On second thought, though, maybe the idea to have a wedding at the Colosseum is not such a bad one after all (please note that I say this in ironic jest; I am not advocating for Catholic weddings to be celebrated outside of consecrated churches). Tolkien, after all, rightly acknowledged that happy marriages do exist, but that these are only brought about "by denial, by suffering."
He goes on to write to his son a few reflections about marriage that the Synod Fathers, if I may say so, would do well to take up:
John and Edith Tolkien, 1966 Faithfulness in a Christian marriage entails that: great mortification. For a Christian man there is no escape. Marriage may help to sanctify & direct to its proper object his sexual desires; its grace may help him in the struggle; but the struggle remains. It will not satisfy him - as hunger may be kept off by regular meals. It will offer as many difficulties to the purity proper to that state, as it provides easements. No man, however truly he loved his betrothed and bride as a young man, has lived faithful to her as a wife in mind and body without deliberate conscious exercise of the will, without self-denial. Too few are told that - even those brought up 'in the Church' (emphases original). Those outside seem seldom to have heard it.
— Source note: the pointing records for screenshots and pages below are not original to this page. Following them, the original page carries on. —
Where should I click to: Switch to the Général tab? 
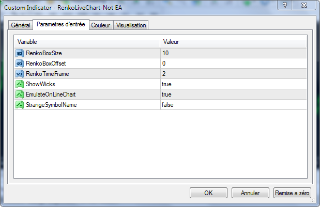pos(21,25)
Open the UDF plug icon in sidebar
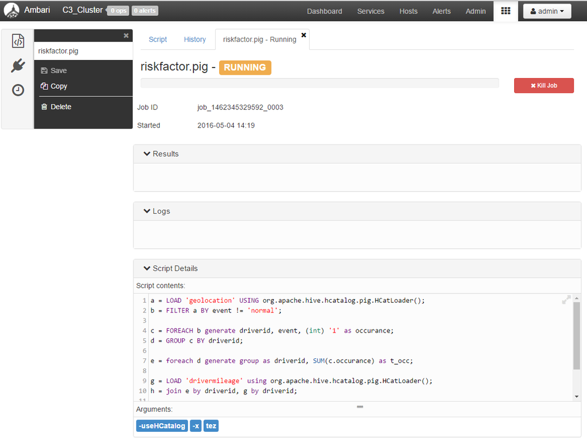This screenshot has height=443, width=587. [18, 66]
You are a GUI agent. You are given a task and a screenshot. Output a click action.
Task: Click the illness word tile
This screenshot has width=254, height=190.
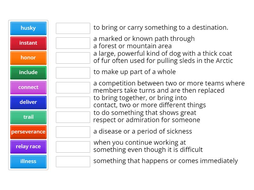pyautogui.click(x=28, y=162)
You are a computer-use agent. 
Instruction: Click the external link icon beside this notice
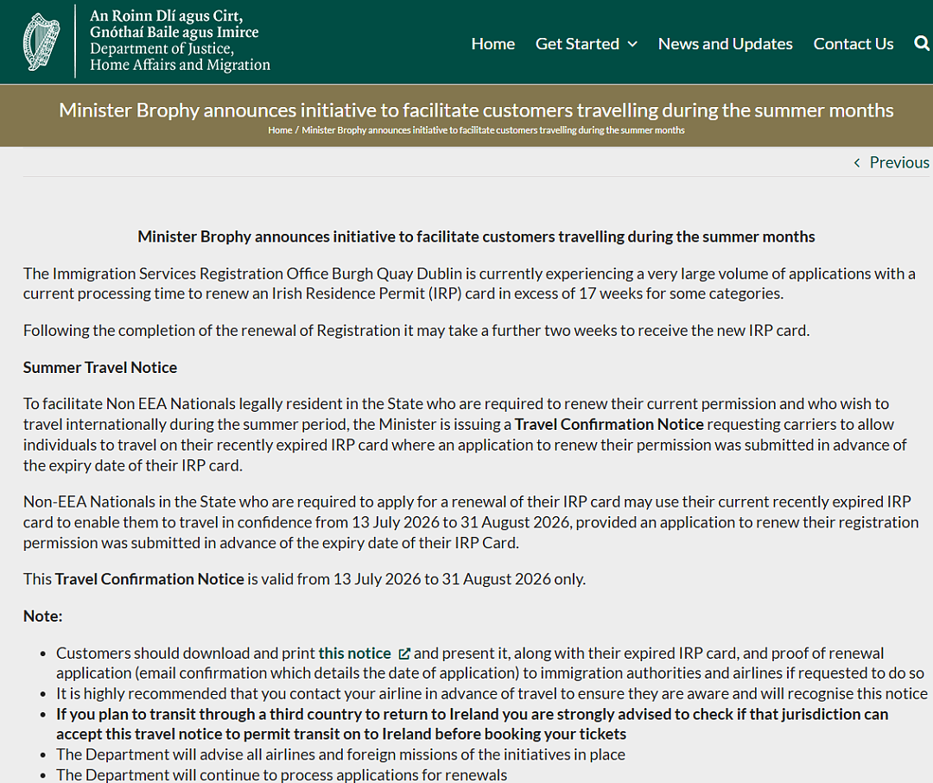404,654
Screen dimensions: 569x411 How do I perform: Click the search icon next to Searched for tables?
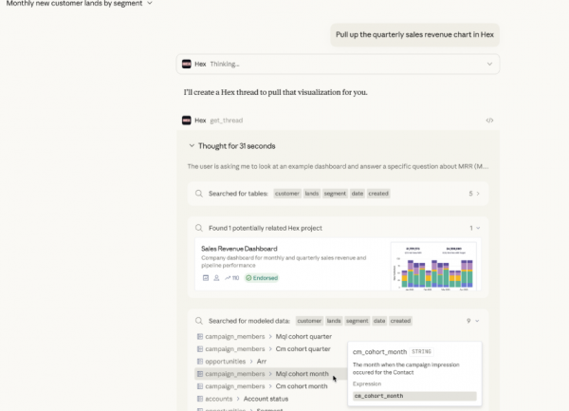tap(198, 194)
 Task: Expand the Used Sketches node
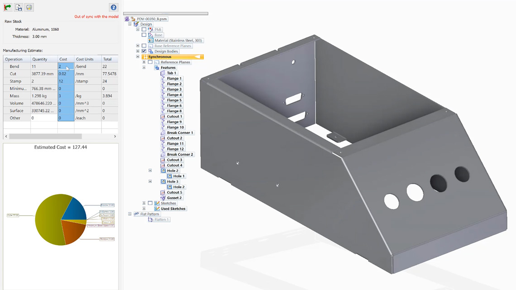click(144, 209)
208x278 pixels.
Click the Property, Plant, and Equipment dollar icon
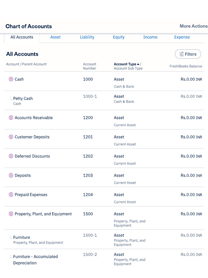(x=11, y=214)
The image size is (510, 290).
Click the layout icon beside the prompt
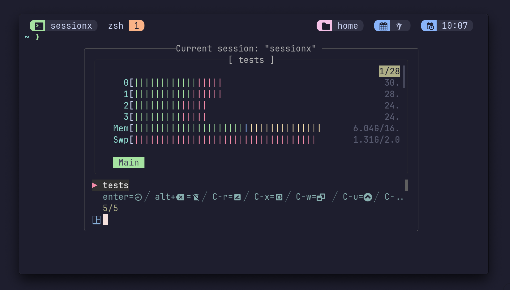97,220
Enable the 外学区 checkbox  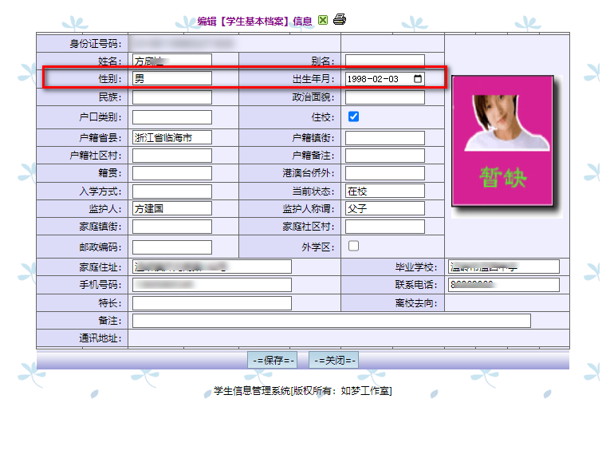[353, 246]
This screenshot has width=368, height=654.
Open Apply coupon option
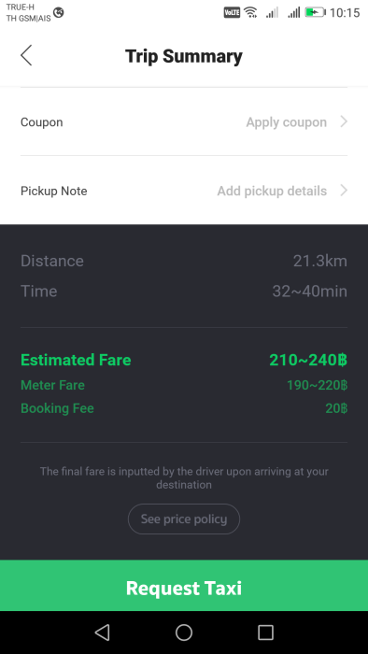tap(287, 122)
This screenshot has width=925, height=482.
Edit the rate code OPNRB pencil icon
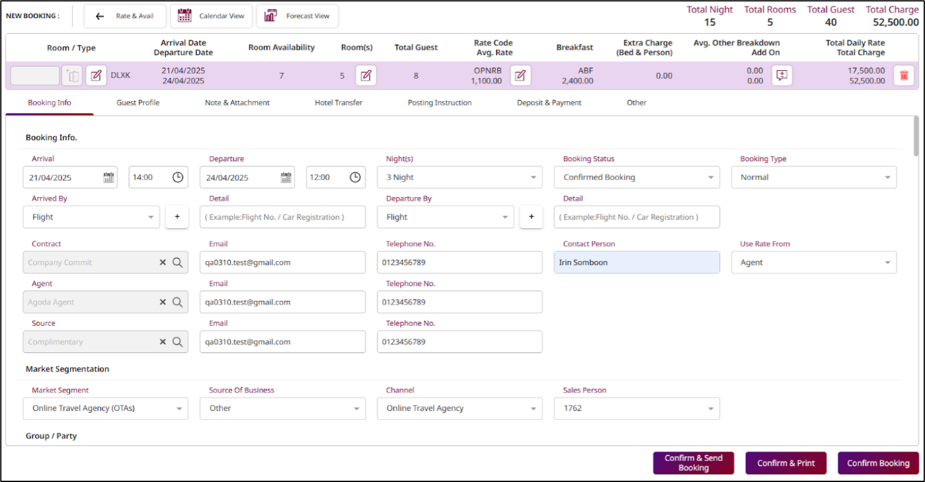pyautogui.click(x=520, y=76)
When the glamour wears off, or merely works a bit thin, they think they have made a mistake, and that the real soul-mate is still to find. The real soul-mate too often proves to be the next sexually attractive person that comes along. Someone whom they might indeed very profitably have married, if only --. Hence divorce, to provide the 'if only.' And of course they are quite right: they did make a mistake.
These might sound like rather depressing words for a men then married for 25 years. But there is a glimmer of hope, even of romance, in his words, because, as he says, "the 'real soul-mate' is the one you are actually married to."
Maybe the Colosseum, then, isn't such a bad place for a wedding, after all, inasmuch as it would make abundantly clear that the bride and groom pledge to enter into a shared life of self-denial. The memory of what happened there - particularly the martyrdom of Saint Ignatius of Antioch - would make this abundantly clear.
In his letter to Saint Polycarp, Saint Ignatius wrote that men and women should "form their union with the approval of the bishop, that their marriage may be
according to the Lord, and not after their own lust. Let all things be done to
the honor of God (V)." What can give greater honor to God than a lived in imitation of his Son, who "emptied himself, taking the form of a slave" and "humbled himself, becoming obedient to death, even death on a cross" (Philippians 2:7, 8)?